Input type	Dots output	Spatial output	Hamming output	Jaccard output
`Float32`	`Float64`	`Float64`	—	—
`Float64`	`Float64`	`Float64`	—	—
`Float16`	`Float32`	`Float32`	—	—
`BFloat16`	`Float32`	`Float32`	—	—
`Int8`	`Int32`	`Float32`	—	—
`UInt8`	`UInt32`	`Float32`	—	—
`E4M3`	`Float32`	`Float32`	—	—
`E5M2`	`Float32`	`Float32`	—	—
`E2M3`	`Float32`	`Float32`	—	—
`E3M2`	`Float32`	`Float32`	—	—
`U1x8`	`UInt32`	—	`UInt32`	`Float32`

Geospatial Metrics

The Swift geospatial helpers operate on four coordinate arrays. Inputs are in radians. Outputs are in meters.

import NumKong

// Statue of Liberty (40.6892°N, 74.0445°W) → Big Ben (51.5007°N, 0.1246°W)
let libertyLat: [Float64] = [0.7101605100]
let libertyLon: [Float64] = [-1.2923203180]
let bigBenLat: [Float64] = [0.8988567821]
let bigBenLon: [Float64] = [-0.0021746802]

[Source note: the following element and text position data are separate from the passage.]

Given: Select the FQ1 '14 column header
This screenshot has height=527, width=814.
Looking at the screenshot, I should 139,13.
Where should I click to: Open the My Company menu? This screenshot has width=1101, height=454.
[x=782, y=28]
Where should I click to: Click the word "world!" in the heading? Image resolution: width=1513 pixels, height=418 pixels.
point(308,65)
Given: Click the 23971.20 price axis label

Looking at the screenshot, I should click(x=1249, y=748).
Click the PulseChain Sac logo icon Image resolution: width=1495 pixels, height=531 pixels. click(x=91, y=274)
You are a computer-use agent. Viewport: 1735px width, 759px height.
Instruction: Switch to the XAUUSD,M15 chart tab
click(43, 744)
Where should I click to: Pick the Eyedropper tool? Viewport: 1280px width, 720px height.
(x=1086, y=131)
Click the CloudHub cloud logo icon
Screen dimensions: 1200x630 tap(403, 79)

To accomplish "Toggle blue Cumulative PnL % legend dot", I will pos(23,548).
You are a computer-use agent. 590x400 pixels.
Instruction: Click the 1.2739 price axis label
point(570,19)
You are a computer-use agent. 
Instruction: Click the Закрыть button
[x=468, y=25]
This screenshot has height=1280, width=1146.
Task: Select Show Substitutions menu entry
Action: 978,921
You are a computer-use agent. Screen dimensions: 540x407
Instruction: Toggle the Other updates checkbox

let vincenty = vincenty(aLat: libertyLat, aLon: libertyLon, bLat: bigBenLat, bLon: bigBenLon)   // ≈ [5,589,857] m
let haversine = haversine(aLat: libertyLat, aLon: libertyLon, bLat: bigBenLat, bLon: bigBenLon) // ≈ [5,543,723] m

The low-level UnsafeBufferPointer static methods on Float64 and Float32 remain available for zero-copy use cases.

Runtime Capabilities and Thread Configuration

Capability detection is exposed directly for diagnostics and tests:

import NumKong

let caps = Capabilities.available
let hasNEON = (caps & Capabilities.neon) != 0
let hasHaswell = (caps & Capabilities.haswell) != 0

print(hasNEON, hasHaswell)

You usually do not need to branch on this in application code. The native layer still selects the best enabled kernel automatically.